#### BRIEF:
Transcribe exactly the line containing "HOME (92, 2314)" and the remaining lines of the listing below, through the very last.

#### INPUT MATERIAL:
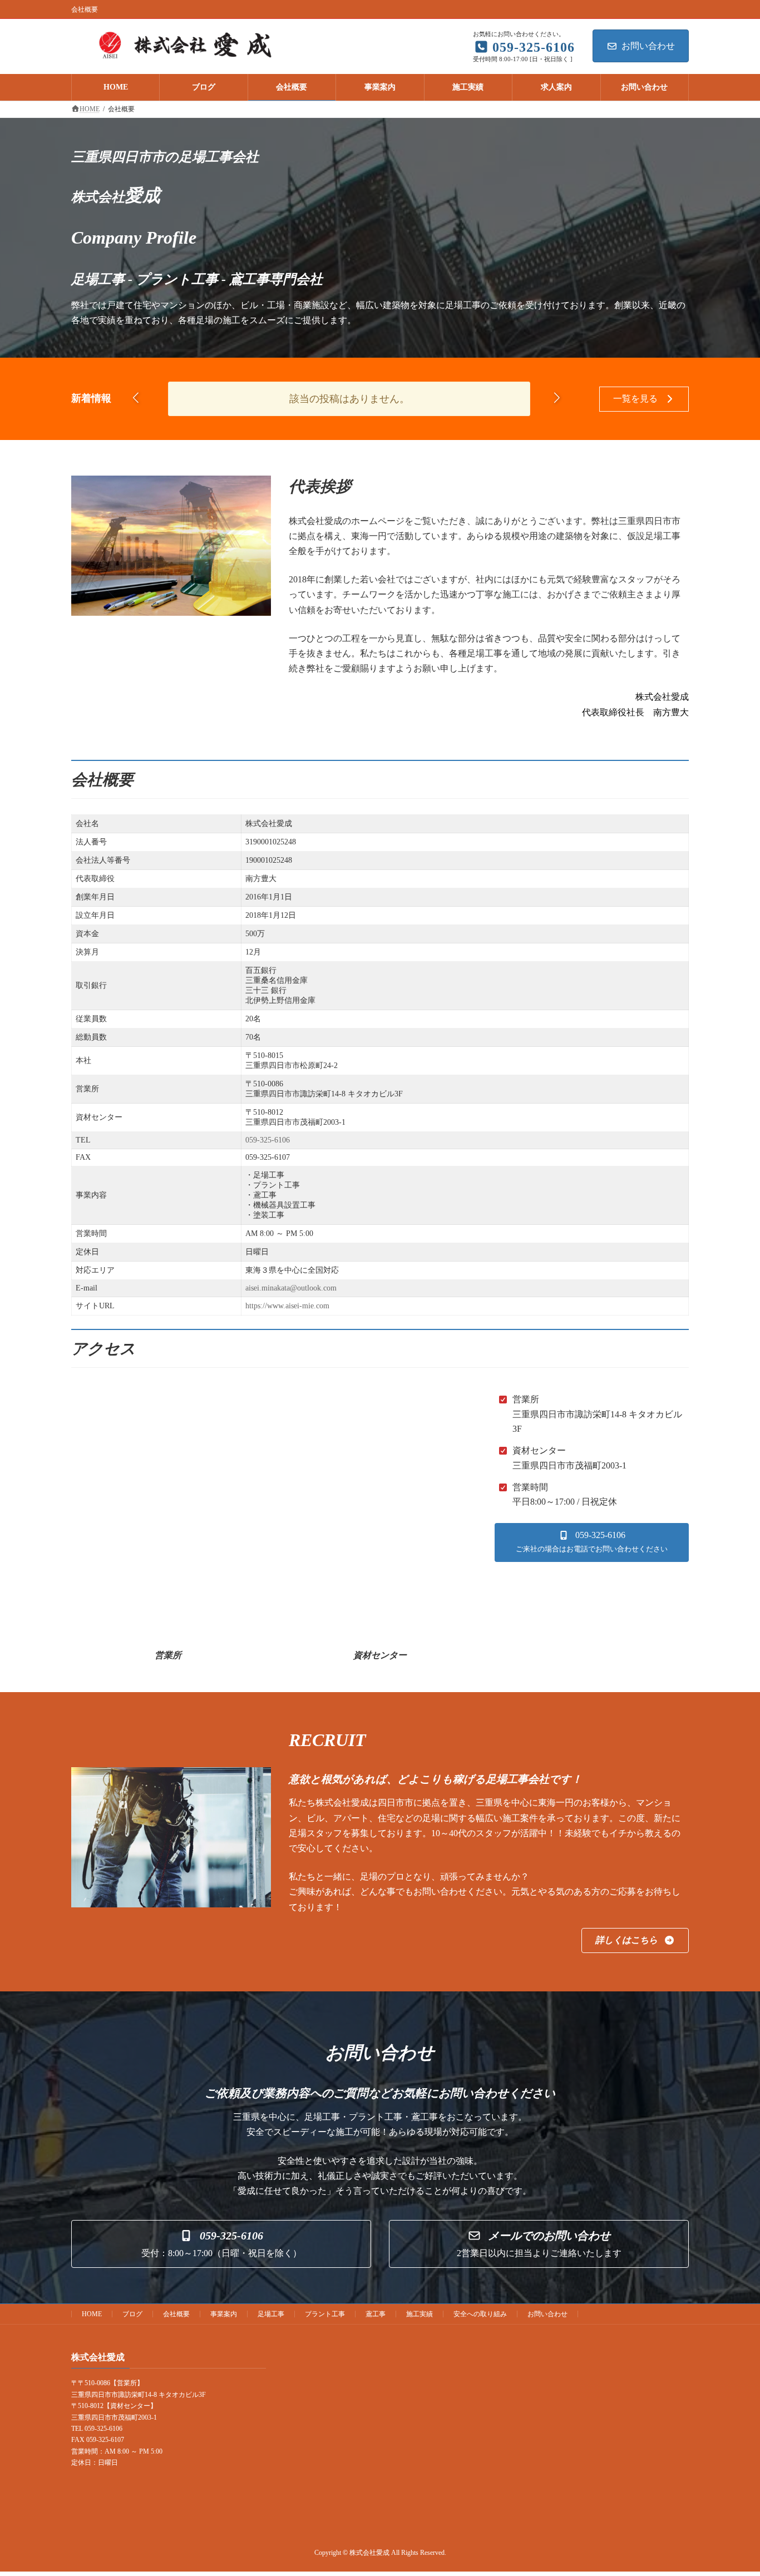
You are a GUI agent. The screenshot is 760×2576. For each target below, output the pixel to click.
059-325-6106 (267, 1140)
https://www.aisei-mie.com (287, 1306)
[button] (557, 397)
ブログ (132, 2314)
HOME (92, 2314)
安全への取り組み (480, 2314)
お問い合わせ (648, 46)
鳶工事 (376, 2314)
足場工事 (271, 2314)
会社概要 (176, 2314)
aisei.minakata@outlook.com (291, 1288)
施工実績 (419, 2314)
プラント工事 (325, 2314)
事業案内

#### RESULT:
HOME (92, 2314)
安全への取り組み (480, 2314)
お問い合わせ (648, 46)
鳶工事 (376, 2314)
足場工事 (271, 2314)
会社概要 (176, 2314)
aisei.minakata@outlook.com (291, 1288)
施工実績 (419, 2314)
プラント工事 (325, 2314)
事業案内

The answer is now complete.